Quantum-Enhanced Transfer Learning for Natural Language Processing
This is based on the research paper. [1] https://arxiv.org/abs/1912.08278
The approach taken here is to start with a traditional pre-trained model for capturing text semantics, then freeze its initial layers and stack at the end of the net a predetermined number of Quantum Variational Circuits (QVC) that can be trained using PennyLane's interface. The universality of the Fourier series demonstrates that Quantum Neural Nets (given sufficiently wide and deep circuits) are universal function approximators! More information can be found in [2].
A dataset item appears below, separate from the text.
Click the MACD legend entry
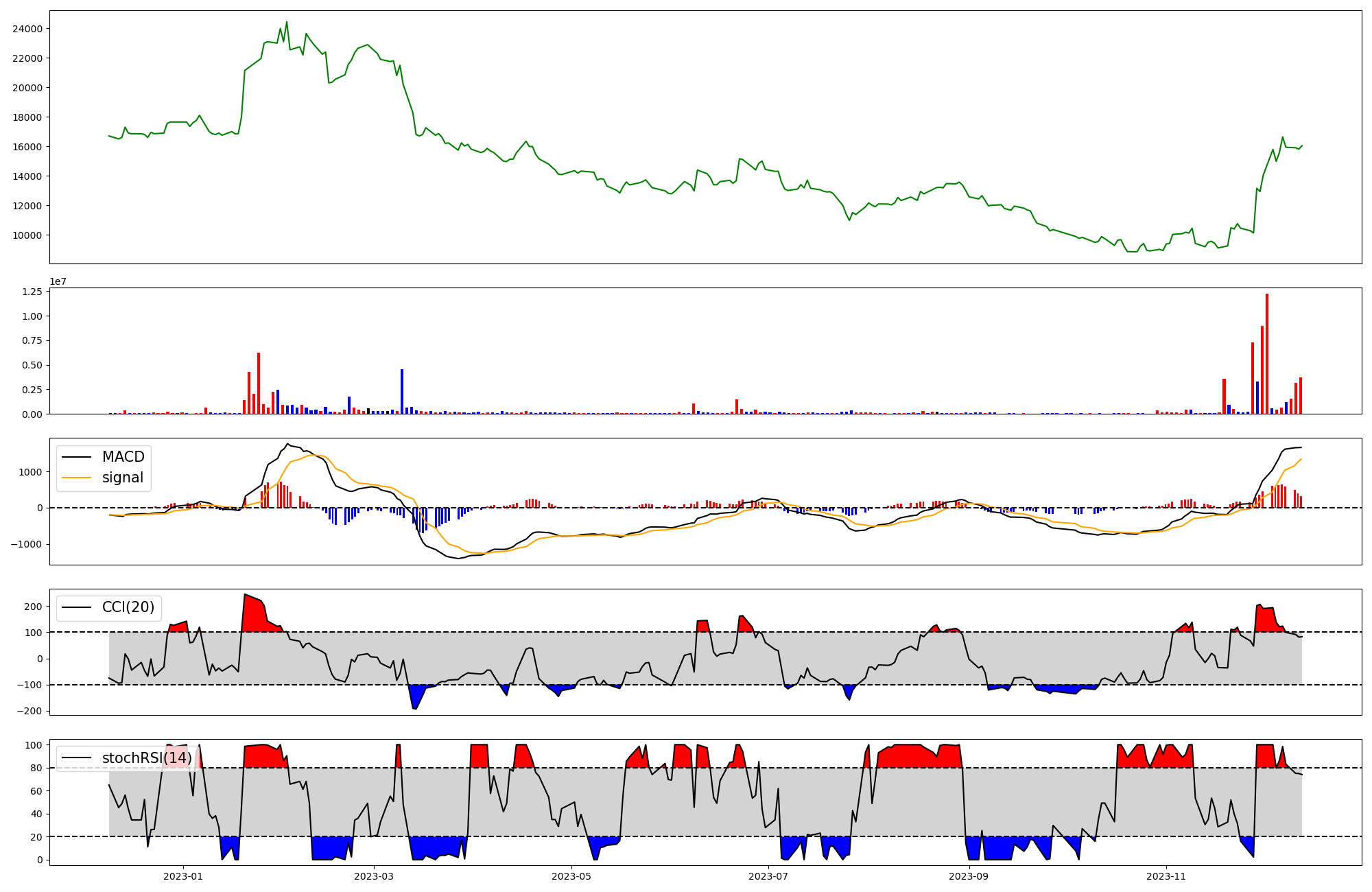This screenshot has height=892, width=1372. (x=123, y=457)
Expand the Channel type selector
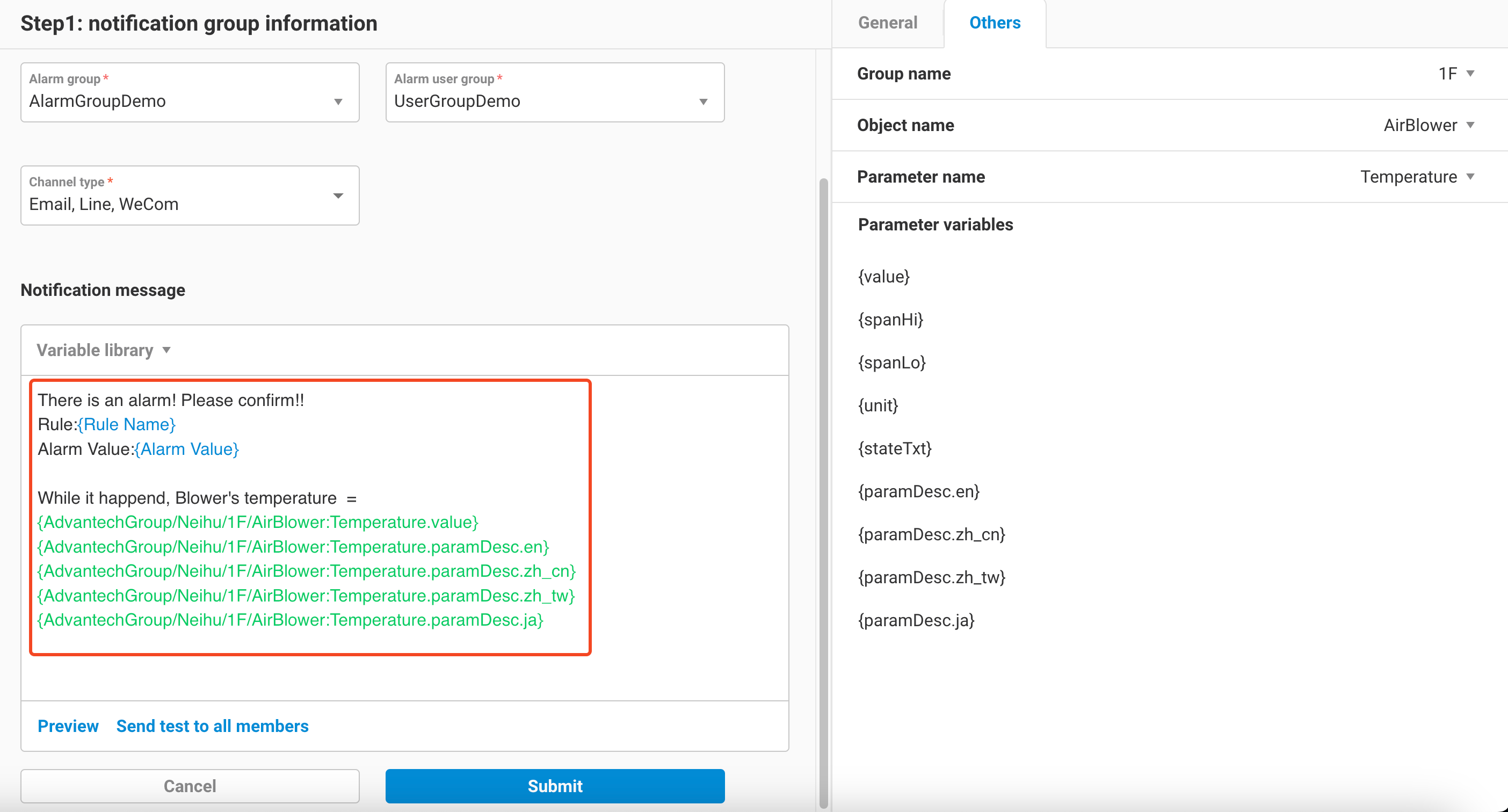The height and width of the screenshot is (812, 1508). pyautogui.click(x=190, y=195)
What's intriguing about this concept? The input to the QVC is the output of the classical net (that is, a real-valued vector). So, this information is being mapped into Hilbert Space! An intriguing question that naturally arises is whether, aside from the potential speedup, Quantum Models can possibly generalise better than classical ones, and if so, in which regime. This is an active area of research, and in [3,] it is demonstrated that Quantum Nets have greater expressivity than classical ones. First, a new measure of expressivity based on Effective Dimension is proposed, and then it is demonstrated that, when comparing a classical net to a quantum net (both with the same number of parameters), as the labels become corrupted, the quantum model activates more of its total capacity!
Another paper published by Google demonstrates that there is a regime in which the topology of the data mapped into the Hilbert space provides better learning generalisation than the Real space [4].
References:
[1] Mari, Andrea, et al. "Transfer learning in hybrid classical-quantum neural networks." Quantum 4 (2020): 340.
[2] Schuld, Maria, and Francesco Petruccione. Supervised learning with quantum computers. Vol. 17. Berlin: Springer, 2018.
[3] Abbas, Amira, et al. "The power of quantum neural networks." Nature Computational Science 1.6 (2021): 403-409.
[4] Huang, Hsin-Yuan, et al. "Power of data in quantum machine learning." Nature communications 12.1 (2021): 1-9.